A chatbot that helps students pick a university abroad for their next mobility program.
Two of the members in our group had just been through the stressful process of choosing a university abroad for our Erasmus+ mobility next year. The large amount of possibile destinations and the particularities of each case (compatibility of academic calendars, university reputation, affordable accommodation, possibility of developing the final thesis, etc.) are a common cause for many sleepless nights.
So for our project at HackUPC 2021 we decided to make a tool that helps undecided students sort the long list of universities and choose the one that best suits their interests.
Mobility destination picker is a Telegram Bot with a similar behaviour to the popular game Akinator. Through a series of simple questions and 5 possible answers, the program finds the universities that best fit the user while trying to keep the number of questions as small as possible.
How it works
Student’s perspective
The student talks with the bot on Telegram, either from the phone, desktop or web application. The interaction is very user friendly: start the conversation with /start
and follow the instructions on-screen. There are help and instruction commands as well.
The bot will then ask a series of questions to find out about the user interests. If will avoid irrelevant questions (e.g. asking which European country the user prefers when he/she stated a preference for travelling outside of Europe in a previous question) and will try to always go for the most efficient question to make the interaction as fast as possible.
For every question, the user can answer in one of five possible ways: “It is a must!”, “Would be fine”, “I don’t care”, “I’d rather not”, “Absolutely not!”.

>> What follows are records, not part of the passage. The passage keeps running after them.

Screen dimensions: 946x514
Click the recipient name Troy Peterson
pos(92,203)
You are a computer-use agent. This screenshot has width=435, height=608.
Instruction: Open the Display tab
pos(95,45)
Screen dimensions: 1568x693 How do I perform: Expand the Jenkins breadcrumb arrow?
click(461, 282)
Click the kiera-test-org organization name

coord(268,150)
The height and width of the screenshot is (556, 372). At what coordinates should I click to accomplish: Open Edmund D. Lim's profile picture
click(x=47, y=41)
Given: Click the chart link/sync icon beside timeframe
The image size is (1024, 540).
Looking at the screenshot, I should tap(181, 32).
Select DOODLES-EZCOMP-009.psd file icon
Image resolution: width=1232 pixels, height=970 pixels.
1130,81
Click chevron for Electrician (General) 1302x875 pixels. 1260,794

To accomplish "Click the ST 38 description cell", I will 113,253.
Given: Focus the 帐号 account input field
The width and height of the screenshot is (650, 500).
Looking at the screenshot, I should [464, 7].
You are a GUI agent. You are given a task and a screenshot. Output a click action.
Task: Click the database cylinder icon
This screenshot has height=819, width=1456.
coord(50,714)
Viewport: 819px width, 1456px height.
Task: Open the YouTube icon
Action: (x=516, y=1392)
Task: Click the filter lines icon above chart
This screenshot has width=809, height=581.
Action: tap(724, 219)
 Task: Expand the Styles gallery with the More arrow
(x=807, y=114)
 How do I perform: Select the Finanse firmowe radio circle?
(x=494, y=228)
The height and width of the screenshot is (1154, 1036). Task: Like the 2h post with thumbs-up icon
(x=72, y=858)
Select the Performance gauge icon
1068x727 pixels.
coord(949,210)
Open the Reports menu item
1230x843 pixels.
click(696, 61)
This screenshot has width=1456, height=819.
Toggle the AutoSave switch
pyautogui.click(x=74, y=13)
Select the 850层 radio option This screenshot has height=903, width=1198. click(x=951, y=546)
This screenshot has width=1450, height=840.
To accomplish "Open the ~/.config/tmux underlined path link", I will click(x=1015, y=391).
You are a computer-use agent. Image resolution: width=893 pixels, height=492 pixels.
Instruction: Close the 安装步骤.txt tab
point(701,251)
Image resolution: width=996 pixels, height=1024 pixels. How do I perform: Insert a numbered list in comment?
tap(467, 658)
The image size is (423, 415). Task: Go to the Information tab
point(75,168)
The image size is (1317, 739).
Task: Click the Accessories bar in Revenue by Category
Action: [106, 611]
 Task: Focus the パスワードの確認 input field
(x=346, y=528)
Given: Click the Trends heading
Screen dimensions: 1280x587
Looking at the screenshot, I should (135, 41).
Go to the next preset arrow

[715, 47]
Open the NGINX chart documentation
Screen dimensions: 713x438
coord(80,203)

The conversation goes on until the program is sure enough about the user interests. The top 5 university matches are then displayed along with some basic information such as the country, website URL, etc.
University’s perspective
The home university would need to keep a dataset about foreign universities for their students to use. The particular data it chooses to include will depend on its availability; as a general rule, the more the better, let the bot decide if it is useful or not.
Such datasets of information are already available in most universities (for instance, in our case, both UPC’s Telecommunications School and Faculty of Informatics have one, with more detailed information available only to students) as an attempt to present their students with a list of possible destinations.
We provide two sample datasets to show the structure and allow for demoing the program:
- A small one (20 universities) that has been manually curated and allows to show the quality of the obtained results.
- A large one (1000 universities) that has been populated with random data, which means that the results will also be random. It serves to test the program’s efficiency in handling large amounts of data, closer to reality.
Behind the scenes
The program mantains a discrete probability distribution \(P_{user}\) with a value for each university; a high value indicates a good match, and vice versa, and initially is uniform. The university data is represented as a matrix \(M\) of size \(universities \times attributes \); each attribute can use a different scale, such as binary, \([0,1]\) or the real scale.
Then every round the best (unused) question is selected; the criterion that we follow is that of maximizing the separability, taking into account the current user interests up to that point. Being \(a_{q}\) the vector of universities for unused question \(q\) (i.e. a column of \(M\)):
$$Chosen\ question = argmax((P_{user})^T \cdot (a_{avg} - a_{q})^2)$$
where \(a_{avg} = (P_{user})^T \cdot A_{q}\). Essentially, we choose the question with the highest variance, weighting both the variance and the mean by the user distribution.
The user answer is parsed to an integer between 0 and 5, for “Absolutely not!” and “It is a must!” respectively. We then use Bayes’ rule to update the user probabilities given the new answer.
$$P(university | answer) = \frac{P(answer | university) \cdot P(university)}{P(answer)}$$
In our case, being \(ans\) the numerical value for the user answer, \(uni\) vector of attributes for each university to a given question (i.e. a column of \(M\)) and \(prior\) the prior distribution of the user (\(P_{user}\)), we compute the posterior (updated) distribution as:
$$posterior = (1 - abs(ans-uni)) \odot prior$$
We don’t know \(P(answer)\), but it is constant for all universities, so we simply need to normalize the vector in order to make it a probability distribution.
$$posterior \leftarrow \frac{posterior}{\sum_{i=1}^n{posterior_{i}}}$$
Finally, in order to avoid some universities reaching a probability of 0, which happen due to the dataset values and would make them be 0 forever, we apply some smoothing to the distribution using \(\lambda = 0.01\):
$$P_{user} \leftarrow \lambda\mathbf{1} + (1-\lambda)posterior $$
This is repeated until some ending condition is satisfied, usually when some value of \(P_{user}\) is sufficiently high, indicating that a match has been found.
How do I use it?
The code is available at the official repo. Take a look at Telegram’s bot page for instructions on how to set up a bot instance.